People who sign their children up to KiwiSaver should contribute to it regularly, says the scheme's watchdog and Government actuary David Benison.
Benison, who is in charge of monitoring all KiwiSaver schemes, told providers at a recent Inland Revenue forum that he was concerned about the number of children being encouraged to sign up to KiwiSaver just to get the "free $1000".
As of August 31, 1.16 million people had signed up to KiwiSaver but nearly 17 per cent or 197,493 are under 18 years of age.
Benison said KiwiSaver had been designed to be a workplace savings scheme but "it has got all these children in it". He is worried about the number of people who have signed up just to get the $1000 which all new members get in their accounts when they join.
"If people have signed up their kids just to receive the $1000 and are not going to put in any more, the likelihood is that it's not going to look any good in 20 years' time."
Benison said there was a risk that the $1000 would get eaten away by fees by the time children became old enough to start contributing themselves.

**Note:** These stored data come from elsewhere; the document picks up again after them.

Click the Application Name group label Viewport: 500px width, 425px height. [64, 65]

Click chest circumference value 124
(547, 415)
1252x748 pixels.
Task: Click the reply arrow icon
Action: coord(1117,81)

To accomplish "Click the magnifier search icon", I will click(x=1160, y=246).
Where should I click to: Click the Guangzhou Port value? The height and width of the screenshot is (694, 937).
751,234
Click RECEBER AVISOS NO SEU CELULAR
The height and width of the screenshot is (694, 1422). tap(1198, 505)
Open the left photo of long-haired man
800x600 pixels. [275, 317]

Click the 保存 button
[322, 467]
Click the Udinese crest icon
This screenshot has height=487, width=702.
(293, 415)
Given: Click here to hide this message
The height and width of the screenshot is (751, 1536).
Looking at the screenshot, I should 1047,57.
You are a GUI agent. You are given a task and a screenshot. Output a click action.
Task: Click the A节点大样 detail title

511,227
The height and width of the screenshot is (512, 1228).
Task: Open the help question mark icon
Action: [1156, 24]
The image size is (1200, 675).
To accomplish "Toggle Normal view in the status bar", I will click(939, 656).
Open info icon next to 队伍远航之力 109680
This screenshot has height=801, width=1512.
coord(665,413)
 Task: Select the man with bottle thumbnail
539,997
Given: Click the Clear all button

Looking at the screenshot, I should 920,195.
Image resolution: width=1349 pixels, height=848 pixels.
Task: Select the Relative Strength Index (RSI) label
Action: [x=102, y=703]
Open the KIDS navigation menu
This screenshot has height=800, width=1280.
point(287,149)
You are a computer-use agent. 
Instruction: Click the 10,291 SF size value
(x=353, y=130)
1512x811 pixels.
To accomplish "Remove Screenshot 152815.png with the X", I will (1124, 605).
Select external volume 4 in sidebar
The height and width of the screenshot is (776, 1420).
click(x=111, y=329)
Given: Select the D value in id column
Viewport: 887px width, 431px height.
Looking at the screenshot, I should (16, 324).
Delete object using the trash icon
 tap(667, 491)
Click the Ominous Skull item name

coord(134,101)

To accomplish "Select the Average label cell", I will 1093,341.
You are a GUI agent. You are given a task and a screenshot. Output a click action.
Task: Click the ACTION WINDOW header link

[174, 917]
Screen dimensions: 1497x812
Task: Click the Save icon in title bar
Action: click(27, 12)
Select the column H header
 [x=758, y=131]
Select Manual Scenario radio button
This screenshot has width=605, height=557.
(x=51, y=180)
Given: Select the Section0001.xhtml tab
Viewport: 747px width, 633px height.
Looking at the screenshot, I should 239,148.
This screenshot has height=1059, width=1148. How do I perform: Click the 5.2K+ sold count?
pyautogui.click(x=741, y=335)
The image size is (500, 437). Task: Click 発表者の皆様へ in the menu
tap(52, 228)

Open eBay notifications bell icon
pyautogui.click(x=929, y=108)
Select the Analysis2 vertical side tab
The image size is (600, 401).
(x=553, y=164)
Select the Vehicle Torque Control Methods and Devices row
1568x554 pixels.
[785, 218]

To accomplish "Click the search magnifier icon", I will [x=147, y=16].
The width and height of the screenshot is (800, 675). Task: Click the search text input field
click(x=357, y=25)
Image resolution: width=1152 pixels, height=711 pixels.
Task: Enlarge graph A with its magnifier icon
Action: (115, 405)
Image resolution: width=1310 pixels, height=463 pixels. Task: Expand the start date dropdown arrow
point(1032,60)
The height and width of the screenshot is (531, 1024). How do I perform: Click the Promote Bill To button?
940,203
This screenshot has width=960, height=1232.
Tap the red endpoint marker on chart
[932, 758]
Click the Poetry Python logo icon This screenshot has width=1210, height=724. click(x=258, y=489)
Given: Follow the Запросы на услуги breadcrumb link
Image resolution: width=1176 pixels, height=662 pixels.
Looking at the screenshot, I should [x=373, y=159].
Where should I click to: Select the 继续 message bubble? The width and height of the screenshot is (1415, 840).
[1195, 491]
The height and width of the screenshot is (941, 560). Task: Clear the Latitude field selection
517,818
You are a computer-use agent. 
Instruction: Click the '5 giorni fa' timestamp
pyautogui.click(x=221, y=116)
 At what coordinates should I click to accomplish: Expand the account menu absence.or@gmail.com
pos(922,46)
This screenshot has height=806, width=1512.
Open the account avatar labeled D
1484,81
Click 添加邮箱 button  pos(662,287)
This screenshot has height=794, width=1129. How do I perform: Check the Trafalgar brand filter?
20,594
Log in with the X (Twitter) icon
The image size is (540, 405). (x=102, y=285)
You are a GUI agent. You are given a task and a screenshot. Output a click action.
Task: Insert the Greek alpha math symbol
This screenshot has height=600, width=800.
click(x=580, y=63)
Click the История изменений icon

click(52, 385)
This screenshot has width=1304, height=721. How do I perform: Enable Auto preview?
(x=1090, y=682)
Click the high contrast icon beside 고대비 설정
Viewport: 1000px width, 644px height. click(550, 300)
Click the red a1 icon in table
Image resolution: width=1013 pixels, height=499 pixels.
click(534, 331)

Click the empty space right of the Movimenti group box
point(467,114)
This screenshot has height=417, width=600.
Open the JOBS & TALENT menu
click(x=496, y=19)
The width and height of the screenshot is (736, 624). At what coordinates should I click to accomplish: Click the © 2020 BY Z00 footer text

When KiwiSaver began in July2007 all members received a $40 annual fee subsidy but that was scrapped in April this year under changes made by the Government.
Benison encouraged parents and grandparents to treat KiwiSaver like the old Post Office savings book and get into the habit of putting money in on a regular basis.
He said New Zealand should also consider putting a minimum age on joining KiwiSaver.
Britain was planning a retirement savings scheme in 2014 and had decided to make the minimum age 22, he said. "I think it is a discussion that could be had here."
But Benison acknowledged it would be difficult to change the scheme.